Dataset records
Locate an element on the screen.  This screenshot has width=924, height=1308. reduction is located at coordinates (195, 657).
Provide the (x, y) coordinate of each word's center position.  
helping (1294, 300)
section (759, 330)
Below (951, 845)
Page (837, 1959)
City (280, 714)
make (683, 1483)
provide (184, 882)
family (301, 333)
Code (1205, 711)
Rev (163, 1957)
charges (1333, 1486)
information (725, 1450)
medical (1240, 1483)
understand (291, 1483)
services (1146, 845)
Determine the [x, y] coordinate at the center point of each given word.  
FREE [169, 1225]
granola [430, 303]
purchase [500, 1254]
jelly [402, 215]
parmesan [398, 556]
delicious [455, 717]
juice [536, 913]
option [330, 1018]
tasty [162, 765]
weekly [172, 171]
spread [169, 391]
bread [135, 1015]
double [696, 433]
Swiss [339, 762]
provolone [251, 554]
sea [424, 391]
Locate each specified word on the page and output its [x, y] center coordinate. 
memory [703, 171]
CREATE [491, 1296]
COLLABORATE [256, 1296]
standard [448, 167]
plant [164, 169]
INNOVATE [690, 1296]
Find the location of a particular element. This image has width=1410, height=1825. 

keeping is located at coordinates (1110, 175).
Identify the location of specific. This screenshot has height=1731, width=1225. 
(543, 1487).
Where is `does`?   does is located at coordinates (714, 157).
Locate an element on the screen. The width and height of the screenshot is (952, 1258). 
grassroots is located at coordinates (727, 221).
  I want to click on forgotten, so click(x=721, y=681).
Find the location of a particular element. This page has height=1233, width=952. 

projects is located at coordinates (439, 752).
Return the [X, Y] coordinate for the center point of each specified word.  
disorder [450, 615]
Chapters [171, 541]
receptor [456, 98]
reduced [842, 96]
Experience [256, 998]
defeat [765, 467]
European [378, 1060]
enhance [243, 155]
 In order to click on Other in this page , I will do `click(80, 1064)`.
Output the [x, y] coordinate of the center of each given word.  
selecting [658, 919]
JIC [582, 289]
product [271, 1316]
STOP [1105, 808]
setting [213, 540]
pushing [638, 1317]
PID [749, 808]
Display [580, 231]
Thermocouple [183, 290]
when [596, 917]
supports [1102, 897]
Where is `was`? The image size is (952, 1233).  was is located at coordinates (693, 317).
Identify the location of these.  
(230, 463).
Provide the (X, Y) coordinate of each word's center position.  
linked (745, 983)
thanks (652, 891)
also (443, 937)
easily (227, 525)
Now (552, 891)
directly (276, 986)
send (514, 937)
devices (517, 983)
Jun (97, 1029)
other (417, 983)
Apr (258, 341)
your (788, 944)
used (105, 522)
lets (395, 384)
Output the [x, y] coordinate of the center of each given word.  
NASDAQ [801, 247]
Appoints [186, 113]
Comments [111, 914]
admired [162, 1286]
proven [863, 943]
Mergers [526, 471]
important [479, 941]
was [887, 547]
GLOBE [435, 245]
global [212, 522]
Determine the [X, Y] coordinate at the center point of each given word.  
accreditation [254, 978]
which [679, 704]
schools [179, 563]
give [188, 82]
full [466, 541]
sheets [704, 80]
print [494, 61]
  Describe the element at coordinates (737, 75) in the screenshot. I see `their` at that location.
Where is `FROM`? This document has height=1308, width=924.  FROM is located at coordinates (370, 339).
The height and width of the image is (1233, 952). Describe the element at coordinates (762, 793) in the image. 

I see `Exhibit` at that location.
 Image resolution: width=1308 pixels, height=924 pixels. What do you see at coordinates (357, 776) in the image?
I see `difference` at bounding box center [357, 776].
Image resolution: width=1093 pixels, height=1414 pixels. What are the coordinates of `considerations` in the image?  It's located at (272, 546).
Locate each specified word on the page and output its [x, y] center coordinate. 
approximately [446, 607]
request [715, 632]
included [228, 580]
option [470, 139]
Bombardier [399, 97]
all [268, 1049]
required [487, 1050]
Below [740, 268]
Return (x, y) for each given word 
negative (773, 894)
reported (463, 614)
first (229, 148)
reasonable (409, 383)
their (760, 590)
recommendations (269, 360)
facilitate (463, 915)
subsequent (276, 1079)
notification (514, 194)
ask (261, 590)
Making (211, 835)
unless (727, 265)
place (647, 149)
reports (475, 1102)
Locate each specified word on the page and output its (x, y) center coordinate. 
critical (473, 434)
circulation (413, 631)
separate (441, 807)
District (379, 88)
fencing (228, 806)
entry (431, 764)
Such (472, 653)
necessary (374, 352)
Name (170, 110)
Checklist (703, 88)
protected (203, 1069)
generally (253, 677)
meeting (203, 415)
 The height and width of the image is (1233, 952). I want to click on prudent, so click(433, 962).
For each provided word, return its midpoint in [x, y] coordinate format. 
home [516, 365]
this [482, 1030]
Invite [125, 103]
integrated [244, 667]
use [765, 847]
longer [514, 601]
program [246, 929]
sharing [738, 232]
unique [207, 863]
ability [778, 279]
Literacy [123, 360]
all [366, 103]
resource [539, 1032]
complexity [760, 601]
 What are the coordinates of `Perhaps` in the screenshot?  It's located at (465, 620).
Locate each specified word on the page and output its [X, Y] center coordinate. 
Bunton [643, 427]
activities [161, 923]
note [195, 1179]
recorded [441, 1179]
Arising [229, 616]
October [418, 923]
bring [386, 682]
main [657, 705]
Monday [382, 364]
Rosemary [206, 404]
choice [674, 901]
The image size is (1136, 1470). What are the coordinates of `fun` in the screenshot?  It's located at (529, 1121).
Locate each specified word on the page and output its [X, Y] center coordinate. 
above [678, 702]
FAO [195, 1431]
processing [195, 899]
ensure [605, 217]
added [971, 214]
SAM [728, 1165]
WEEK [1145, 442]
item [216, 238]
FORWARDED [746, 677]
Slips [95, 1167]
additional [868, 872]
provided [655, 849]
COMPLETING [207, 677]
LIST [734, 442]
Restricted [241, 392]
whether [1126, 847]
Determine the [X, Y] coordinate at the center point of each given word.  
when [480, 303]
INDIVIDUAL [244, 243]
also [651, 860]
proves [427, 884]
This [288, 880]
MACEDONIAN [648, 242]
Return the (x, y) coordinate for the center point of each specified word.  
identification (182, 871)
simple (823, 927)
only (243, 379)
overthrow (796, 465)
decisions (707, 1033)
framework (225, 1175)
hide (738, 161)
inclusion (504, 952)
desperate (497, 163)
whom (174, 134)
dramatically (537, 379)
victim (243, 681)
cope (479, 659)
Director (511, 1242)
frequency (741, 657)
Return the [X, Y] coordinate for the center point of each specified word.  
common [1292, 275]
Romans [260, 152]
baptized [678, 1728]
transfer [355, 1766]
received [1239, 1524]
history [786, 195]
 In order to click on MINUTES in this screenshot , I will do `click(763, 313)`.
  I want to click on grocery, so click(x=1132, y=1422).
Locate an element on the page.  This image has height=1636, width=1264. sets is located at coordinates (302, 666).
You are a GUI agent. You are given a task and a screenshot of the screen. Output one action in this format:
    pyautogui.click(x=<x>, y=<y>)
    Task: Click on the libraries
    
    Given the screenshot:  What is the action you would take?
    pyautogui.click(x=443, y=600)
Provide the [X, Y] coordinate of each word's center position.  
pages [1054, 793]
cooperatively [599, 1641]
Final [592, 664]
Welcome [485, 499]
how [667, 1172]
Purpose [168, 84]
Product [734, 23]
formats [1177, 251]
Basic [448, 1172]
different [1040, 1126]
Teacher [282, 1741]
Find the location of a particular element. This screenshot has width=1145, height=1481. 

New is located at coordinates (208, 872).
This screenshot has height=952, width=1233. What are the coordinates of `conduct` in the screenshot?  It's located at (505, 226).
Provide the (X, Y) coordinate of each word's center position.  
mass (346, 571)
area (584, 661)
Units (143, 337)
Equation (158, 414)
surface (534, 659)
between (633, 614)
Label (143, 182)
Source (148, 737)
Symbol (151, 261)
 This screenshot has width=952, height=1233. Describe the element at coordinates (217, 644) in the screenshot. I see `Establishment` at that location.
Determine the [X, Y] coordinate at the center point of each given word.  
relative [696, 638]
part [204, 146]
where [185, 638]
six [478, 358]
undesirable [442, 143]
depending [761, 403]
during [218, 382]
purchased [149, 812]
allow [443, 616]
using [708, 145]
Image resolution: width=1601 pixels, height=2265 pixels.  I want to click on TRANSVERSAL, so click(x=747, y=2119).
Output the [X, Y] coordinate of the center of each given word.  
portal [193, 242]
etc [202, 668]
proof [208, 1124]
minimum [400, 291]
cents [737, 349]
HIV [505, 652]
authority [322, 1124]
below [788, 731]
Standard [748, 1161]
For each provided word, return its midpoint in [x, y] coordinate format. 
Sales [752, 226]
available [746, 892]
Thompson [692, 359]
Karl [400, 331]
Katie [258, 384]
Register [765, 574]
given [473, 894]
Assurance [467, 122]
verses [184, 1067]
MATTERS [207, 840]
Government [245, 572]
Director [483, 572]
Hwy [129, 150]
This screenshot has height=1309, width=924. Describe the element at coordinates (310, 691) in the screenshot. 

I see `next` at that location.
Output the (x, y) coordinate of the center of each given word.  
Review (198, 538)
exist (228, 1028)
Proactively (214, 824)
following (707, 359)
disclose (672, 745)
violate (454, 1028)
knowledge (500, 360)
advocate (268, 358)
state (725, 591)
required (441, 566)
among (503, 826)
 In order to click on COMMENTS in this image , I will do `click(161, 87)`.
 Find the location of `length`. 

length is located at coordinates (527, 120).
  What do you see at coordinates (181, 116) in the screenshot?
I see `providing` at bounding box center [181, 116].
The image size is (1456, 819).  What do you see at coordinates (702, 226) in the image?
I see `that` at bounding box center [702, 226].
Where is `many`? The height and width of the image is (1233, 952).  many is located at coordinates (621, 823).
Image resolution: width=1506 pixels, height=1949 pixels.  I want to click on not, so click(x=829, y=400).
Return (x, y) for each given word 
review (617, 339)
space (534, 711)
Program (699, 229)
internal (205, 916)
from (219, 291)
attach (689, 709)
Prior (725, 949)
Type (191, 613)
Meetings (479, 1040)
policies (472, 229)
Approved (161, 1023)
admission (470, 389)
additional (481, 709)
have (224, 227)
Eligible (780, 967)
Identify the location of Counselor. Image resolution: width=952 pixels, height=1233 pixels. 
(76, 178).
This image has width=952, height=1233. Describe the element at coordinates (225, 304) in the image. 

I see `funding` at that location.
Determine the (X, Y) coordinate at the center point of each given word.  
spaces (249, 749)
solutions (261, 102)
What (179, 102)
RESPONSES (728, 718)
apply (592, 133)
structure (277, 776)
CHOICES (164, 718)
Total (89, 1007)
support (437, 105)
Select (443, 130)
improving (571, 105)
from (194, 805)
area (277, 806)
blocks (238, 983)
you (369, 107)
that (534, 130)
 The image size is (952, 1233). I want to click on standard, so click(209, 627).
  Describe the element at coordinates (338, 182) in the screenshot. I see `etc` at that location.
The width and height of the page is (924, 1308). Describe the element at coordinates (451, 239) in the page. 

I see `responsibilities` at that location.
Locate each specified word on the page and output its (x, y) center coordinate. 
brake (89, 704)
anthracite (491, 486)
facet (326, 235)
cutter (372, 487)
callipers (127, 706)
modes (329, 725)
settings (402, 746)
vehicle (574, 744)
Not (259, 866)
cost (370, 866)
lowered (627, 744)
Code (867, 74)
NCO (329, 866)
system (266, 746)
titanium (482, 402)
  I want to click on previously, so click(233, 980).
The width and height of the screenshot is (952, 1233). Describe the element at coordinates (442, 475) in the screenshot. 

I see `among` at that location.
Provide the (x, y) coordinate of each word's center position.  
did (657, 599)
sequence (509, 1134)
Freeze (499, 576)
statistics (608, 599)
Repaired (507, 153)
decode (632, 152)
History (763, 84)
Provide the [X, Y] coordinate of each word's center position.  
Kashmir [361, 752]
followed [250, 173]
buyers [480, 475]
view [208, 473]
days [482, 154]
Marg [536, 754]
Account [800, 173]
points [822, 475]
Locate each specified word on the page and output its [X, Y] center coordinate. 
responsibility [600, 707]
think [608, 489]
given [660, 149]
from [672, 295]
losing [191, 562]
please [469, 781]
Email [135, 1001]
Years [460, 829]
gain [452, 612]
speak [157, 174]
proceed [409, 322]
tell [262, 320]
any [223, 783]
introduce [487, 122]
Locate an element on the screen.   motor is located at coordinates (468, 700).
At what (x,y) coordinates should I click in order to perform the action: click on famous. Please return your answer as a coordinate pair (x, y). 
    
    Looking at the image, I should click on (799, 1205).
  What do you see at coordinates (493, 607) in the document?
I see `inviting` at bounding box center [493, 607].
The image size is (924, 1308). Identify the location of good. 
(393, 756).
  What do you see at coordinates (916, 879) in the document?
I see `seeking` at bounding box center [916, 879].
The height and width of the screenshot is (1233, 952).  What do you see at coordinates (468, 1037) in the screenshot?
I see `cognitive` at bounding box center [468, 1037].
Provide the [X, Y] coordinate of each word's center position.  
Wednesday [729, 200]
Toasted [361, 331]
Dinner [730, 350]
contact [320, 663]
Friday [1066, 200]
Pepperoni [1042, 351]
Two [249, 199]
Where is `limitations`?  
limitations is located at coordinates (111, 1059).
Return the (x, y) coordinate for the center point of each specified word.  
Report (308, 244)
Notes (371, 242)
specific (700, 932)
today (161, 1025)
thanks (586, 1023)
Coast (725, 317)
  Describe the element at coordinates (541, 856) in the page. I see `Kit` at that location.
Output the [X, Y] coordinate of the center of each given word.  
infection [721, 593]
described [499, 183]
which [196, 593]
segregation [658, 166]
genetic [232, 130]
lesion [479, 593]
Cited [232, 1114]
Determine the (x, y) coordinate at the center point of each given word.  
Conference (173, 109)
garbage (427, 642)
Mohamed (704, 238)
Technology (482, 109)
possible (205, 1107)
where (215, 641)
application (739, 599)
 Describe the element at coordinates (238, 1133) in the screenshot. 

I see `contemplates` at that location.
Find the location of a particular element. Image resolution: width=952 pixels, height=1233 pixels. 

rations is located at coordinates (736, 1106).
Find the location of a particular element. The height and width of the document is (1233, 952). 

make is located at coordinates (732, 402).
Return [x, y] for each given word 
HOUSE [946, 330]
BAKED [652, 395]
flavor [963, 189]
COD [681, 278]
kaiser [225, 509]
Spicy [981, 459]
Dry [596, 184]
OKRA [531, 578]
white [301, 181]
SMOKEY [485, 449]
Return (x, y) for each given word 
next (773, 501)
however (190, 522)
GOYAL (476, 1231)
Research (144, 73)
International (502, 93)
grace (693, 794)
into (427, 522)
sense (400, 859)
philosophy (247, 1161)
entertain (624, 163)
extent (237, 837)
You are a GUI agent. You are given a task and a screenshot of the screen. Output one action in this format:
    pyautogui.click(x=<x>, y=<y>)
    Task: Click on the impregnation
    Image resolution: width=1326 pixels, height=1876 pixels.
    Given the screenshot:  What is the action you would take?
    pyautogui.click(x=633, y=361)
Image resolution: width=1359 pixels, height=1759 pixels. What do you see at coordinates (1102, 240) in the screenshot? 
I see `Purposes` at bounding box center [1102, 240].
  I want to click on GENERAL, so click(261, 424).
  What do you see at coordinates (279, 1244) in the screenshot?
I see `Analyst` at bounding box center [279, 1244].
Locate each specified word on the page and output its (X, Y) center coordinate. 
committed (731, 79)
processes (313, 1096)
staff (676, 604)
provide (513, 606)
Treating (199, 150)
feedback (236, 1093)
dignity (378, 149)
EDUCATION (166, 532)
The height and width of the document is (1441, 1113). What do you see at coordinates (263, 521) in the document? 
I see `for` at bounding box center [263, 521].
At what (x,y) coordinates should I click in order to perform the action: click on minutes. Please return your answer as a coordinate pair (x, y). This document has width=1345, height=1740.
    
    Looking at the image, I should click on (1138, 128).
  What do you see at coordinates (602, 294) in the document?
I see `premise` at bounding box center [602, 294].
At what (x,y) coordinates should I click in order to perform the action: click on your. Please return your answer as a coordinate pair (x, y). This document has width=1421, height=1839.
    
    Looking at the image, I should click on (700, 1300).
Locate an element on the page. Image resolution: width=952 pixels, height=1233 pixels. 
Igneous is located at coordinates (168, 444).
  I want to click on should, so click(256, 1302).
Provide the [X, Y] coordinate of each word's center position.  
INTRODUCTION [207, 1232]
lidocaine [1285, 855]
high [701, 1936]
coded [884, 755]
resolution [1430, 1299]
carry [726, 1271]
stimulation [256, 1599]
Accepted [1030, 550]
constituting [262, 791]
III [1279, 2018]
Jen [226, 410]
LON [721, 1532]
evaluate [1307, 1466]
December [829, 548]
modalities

WHAT IS ASKED: Scale the material from the line containing "unless (727, 265)" to the line containing "entry (431, 764)", both lines included. Reproduce every line, including the instruction line, and multiply each coordinate in the answers by 1.5, rounding to whole numbers with halves rounded up.

SOLUTION TO THE EXERCISE:
unless (1091, 398)
place (971, 224)
reports (713, 1653)
Locate each specified word on the page and output its (x, y) center coordinate. 
critical (710, 651)
circulation (620, 947)
separate (662, 1211)
District (569, 132)
fencing (342, 1209)
entry (647, 1146)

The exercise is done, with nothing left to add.